Task description. Reproduce all of the data below, keeping every line and character unchanged.
--- Data lines ---
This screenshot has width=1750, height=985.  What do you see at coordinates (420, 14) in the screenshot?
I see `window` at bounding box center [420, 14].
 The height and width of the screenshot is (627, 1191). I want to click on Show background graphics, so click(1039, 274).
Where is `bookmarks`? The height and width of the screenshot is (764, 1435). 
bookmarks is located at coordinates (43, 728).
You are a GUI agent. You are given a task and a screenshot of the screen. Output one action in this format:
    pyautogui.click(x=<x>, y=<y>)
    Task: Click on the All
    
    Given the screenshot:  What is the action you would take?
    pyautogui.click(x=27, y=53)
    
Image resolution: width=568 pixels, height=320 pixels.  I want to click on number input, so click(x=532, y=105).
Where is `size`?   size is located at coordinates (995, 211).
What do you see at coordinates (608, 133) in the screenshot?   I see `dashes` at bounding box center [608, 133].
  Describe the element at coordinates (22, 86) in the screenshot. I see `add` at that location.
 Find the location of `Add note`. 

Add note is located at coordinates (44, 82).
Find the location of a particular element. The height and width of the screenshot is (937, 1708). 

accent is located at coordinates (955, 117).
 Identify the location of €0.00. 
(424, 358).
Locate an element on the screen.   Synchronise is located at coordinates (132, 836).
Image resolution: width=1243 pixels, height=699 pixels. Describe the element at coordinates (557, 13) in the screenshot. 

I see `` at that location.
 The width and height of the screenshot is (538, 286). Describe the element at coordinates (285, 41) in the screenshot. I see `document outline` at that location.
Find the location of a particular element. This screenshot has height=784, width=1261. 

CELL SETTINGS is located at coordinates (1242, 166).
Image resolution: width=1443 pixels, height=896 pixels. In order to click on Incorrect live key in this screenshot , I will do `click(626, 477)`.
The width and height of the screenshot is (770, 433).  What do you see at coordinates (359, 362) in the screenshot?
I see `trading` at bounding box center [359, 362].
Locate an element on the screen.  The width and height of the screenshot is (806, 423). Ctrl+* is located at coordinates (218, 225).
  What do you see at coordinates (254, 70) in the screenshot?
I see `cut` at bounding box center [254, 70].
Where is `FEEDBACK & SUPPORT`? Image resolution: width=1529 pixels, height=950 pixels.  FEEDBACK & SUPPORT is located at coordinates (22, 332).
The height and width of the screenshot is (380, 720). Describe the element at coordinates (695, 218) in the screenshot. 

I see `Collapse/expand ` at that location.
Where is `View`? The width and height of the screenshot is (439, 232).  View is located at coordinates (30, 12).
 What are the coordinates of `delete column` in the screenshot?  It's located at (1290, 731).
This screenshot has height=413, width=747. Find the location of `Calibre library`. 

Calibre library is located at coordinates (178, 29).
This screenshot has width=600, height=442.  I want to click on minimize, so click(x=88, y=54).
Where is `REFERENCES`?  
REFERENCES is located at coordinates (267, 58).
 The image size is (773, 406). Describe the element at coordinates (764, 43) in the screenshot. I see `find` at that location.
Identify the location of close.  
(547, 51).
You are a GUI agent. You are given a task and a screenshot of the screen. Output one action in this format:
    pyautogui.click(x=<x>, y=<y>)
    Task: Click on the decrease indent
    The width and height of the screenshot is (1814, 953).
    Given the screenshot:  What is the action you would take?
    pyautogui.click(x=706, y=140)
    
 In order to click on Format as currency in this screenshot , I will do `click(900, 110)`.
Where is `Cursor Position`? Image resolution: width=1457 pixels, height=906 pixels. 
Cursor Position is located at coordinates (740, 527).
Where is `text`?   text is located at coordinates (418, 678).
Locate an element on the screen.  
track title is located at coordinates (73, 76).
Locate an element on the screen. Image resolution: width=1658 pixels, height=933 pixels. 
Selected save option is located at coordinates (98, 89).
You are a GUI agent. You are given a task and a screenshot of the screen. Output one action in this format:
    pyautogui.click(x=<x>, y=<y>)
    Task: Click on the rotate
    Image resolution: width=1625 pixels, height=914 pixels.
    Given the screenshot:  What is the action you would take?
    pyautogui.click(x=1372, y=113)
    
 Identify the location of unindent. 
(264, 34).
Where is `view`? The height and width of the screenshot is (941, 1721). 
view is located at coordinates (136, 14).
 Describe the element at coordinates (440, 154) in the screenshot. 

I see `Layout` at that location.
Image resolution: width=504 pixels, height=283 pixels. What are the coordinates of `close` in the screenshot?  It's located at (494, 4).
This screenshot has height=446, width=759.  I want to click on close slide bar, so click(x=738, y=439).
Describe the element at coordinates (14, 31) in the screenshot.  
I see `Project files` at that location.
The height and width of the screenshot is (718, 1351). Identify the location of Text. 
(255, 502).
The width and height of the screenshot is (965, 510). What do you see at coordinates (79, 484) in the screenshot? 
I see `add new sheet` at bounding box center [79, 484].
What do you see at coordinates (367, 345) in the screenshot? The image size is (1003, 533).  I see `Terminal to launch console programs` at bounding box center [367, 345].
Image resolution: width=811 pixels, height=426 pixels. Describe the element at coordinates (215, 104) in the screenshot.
---
Exercise solution.
This screenshot has width=1750, height=985.  What do you see at coordinates (420, 14) in the screenshot?
I see `window` at bounding box center [420, 14].
 The height and width of the screenshot is (627, 1191). I want to click on Show background graphics, so click(1039, 274).
Where is `bookmarks`? The height and width of the screenshot is (764, 1435). 
bookmarks is located at coordinates (43, 728).
You are a GUI agent. You are given a task and a screenshot of the screen. Output one action in this format:
    pyautogui.click(x=<x>, y=<y>)
    Task: Click on the All
    
    Given the screenshot:  What is the action you would take?
    pyautogui.click(x=27, y=53)
    
Image resolution: width=568 pixels, height=320 pixels.  I want to click on number input, so click(x=532, y=105).
Where is `size`?   size is located at coordinates (995, 211).
What do you see at coordinates (608, 133) in the screenshot?   I see `dashes` at bounding box center [608, 133].
  Describe the element at coordinates (22, 86) in the screenshot. I see `add` at that location.
 Find the location of `Add note`. 

Add note is located at coordinates (44, 82).
Find the location of a particular element. The height and width of the screenshot is (937, 1708). 

accent is located at coordinates (955, 117).
 Identify the location of €0.00. 
(424, 358).
Locate an element on the screen.   Synchronise is located at coordinates (132, 836).
Image resolution: width=1243 pixels, height=699 pixels. Describe the element at coordinates (557, 13) in the screenshot. 

I see `` at that location.
 The width and height of the screenshot is (538, 286). Describe the element at coordinates (285, 41) in the screenshot. I see `document outline` at that location.
Find the location of a particular element. This screenshot has height=784, width=1261. 

CELL SETTINGS is located at coordinates (1242, 166).
Image resolution: width=1443 pixels, height=896 pixels. In order to click on Incorrect live key in this screenshot , I will do `click(626, 477)`.
The width and height of the screenshot is (770, 433).  What do you see at coordinates (359, 362) in the screenshot?
I see `trading` at bounding box center [359, 362].
Locate an element on the screen.  The width and height of the screenshot is (806, 423). Ctrl+* is located at coordinates (218, 225).
  What do you see at coordinates (254, 70) in the screenshot?
I see `cut` at bounding box center [254, 70].
Where is `FEEDBACK & SUPPORT`? Image resolution: width=1529 pixels, height=950 pixels.  FEEDBACK & SUPPORT is located at coordinates (22, 332).
The height and width of the screenshot is (380, 720). Describe the element at coordinates (695, 218) in the screenshot. 

I see `Collapse/expand ` at that location.
Where is `View`? The width and height of the screenshot is (439, 232).  View is located at coordinates (30, 12).
 What are the coordinates of `delete column` in the screenshot?  It's located at (1290, 731).
This screenshot has height=413, width=747. Find the location of `Calibre library`. 

Calibre library is located at coordinates (178, 29).
This screenshot has width=600, height=442.  I want to click on minimize, so click(x=88, y=54).
Where is `REFERENCES`?  
REFERENCES is located at coordinates (267, 58).
 The image size is (773, 406). Describe the element at coordinates (764, 43) in the screenshot. I see `find` at that location.
Identify the location of close.  
(547, 51).
You are a GUI agent. You are given a task and a screenshot of the screen. Output one action in this format:
    pyautogui.click(x=<x>, y=<y>)
    Task: Click on the decrease indent
    The width and height of the screenshot is (1814, 953).
    Given the screenshot:  What is the action you would take?
    pyautogui.click(x=706, y=140)
    
 In order to click on Format as currency in this screenshot , I will do `click(900, 110)`.
Where is `Cursor Position`? Image resolution: width=1457 pixels, height=906 pixels. 
Cursor Position is located at coordinates (740, 527).
Where is `text`?   text is located at coordinates (418, 678).
Locate an element on the screen.  
track title is located at coordinates (73, 76).
Locate an element on the screen. Image resolution: width=1658 pixels, height=933 pixels. 
Selected save option is located at coordinates (98, 89).
You are a GUI agent. You are given a task and a screenshot of the screen. Output one action in this format:
    pyautogui.click(x=<x>, y=<y>)
    Task: Click on the rotate
    Image resolution: width=1625 pixels, height=914 pixels.
    Given the screenshot:  What is the action you would take?
    pyautogui.click(x=1372, y=113)
    
 Identify the location of unindent. 
(264, 34).
Where is `view`? The height and width of the screenshot is (941, 1721). 
view is located at coordinates (136, 14).
 Describe the element at coordinates (440, 154) in the screenshot. 

I see `Layout` at that location.
Image resolution: width=504 pixels, height=283 pixels. What are the coordinates of `close` in the screenshot?  It's located at (494, 4).
This screenshot has height=446, width=759.  I want to click on close slide bar, so click(x=738, y=439).
Describe the element at coordinates (14, 31) in the screenshot.  
I see `Project files` at that location.
The height and width of the screenshot is (718, 1351). Identify the location of Text. 
(255, 502).
The width and height of the screenshot is (965, 510). What do you see at coordinates (79, 484) in the screenshot? 
I see `add new sheet` at bounding box center [79, 484].
What do you see at coordinates (367, 345) in the screenshot? The image size is (1003, 533).  I see `Terminal to launch console programs` at bounding box center [367, 345].
Image resolution: width=811 pixels, height=426 pixels. Describe the element at coordinates (215, 104) in the screenshot.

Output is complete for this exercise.